Yi Yun hapla oynadı. Sadece onu tutarak bile bedenini ısıran bir soğuk hissediyordu.


İki ay önce iliklerine dek giren Donmuş Qi’nin verdiği duyguyu hâlâ çok net hatırlıyordu.


O zaman, Donmuş Qi Dantianı’na ve tüm kan damarlarına girdiğinde ruhunun derinliklerinde bile soğukluk hissetmişti. Yetiştirdiği Yang Yuan Qi bile bu Donmuş Qi tarafından aşındırılmıştı.


Sonuç olarak yüzü solmuş ve bedeni titremişti. Kaşlarında ve saçlarında buz kristalleri oluşmuştu. Ardından siyah saçları bile beyazlamıştı.


Yi Yun baş ve işaret parmakları arasında hapı tutarken Shen Tu Nantian’a baktı. Zindandaki mum ışığında, kristal kadar berrak hapı görebiliyordu. Titreyen mum ışığında, gerçek olamayacak kadar güzel görünüyordu.


Yi Yun gözlerini kıstı. Bu hap, Shen Tu Nantian’n ona zorla yedirdiği, sonsuz acı çekmesine ve neredeyse ölümün kıyısına gelmesine neden olan haptı.


Yi Yun bir süre boyunca hareketsiz durup bu hapı hayranlıkla izledi.


Yi Yun’un arkasındaki Shen Tu Nantian ile Bin Elli Nine birbirine baktı. Yi Yun’un ne yaptığını anlayamıyorlardı.


“Bu çocuk neden Yedi Zehirli İlahi Yin Hapı ile bu kadar ilgileniyor? Olamaz…” Shen Tu Nantian endişe hissetti. Bu tehlikeli hapın çocuğun eline düşmesiyle, hayatı da onun ellerine düşmüş gibiydi ve bu iyi hissettirmiyordu.


“İmkansız! Bu küçük piç ünlü bir aileden değil, bu bir bakışta görülebilir! Su Jie’nin ücra bir yerden bulduğu bir hödük olmalı. Yedi Zehirli İlahi Yin Hapı’nı nasıl tanıyabilir? Hatta onun bir hazine olduğunu düşünebilir?”

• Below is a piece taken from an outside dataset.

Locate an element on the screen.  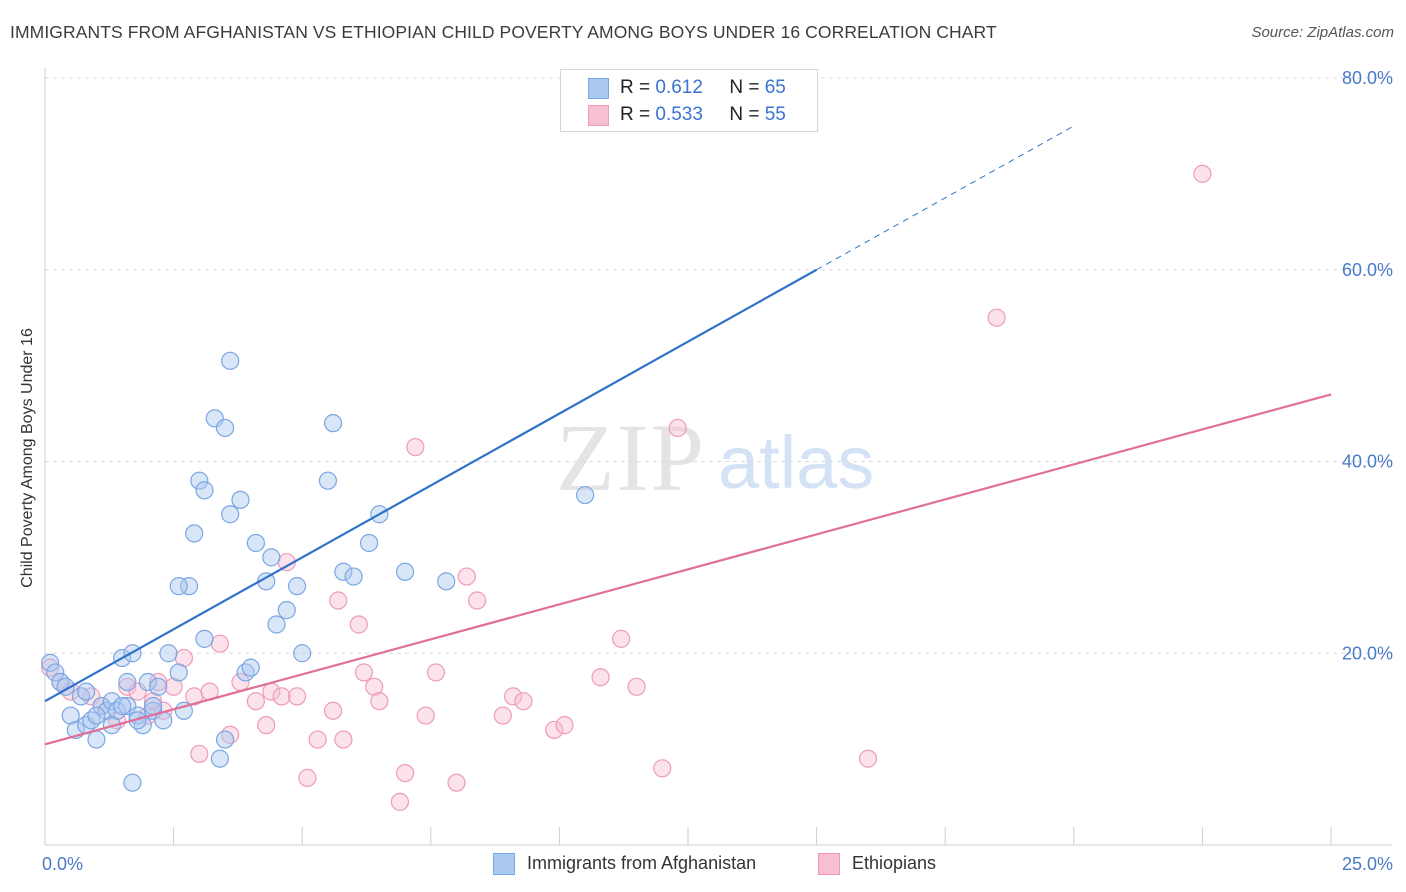
legend-n-value-ethiopians: 55 is located at coordinates (775, 114).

Bin Elli Nine, Yi Yun’un geçmişini tahmin etti. Tian Yuan Dünyası’dan, büyük aşiretlerden olanların üstünlük kompleksi vardı. Büyük aşiretlerin oldukça büyük mirasları vardı ki, bunları kavramak bile zordu. Mütevazı bir kökeni olan bir savaşçı nasıl onlarla kıyaslanabilirdi ki?


Bin Elli Nine bu nedenle Yi Yun’u küçümsüyordu. Ona göre, Yi Yun küçük, karınca misali biriydi. Ve bu yüzden onun eline düşmüş olmak, onu çok sinirlendiriyordu.


Yi Yun, bir süre Yedi Zehirli İlahi Yin Hapı’na hayran hayran baktıktan sonra ağzını açtı. “İkinizin yüzüğünde de Büyük İmparatoriçe gizemli bölgesi ile ilgili bir bilgi bulamadım.”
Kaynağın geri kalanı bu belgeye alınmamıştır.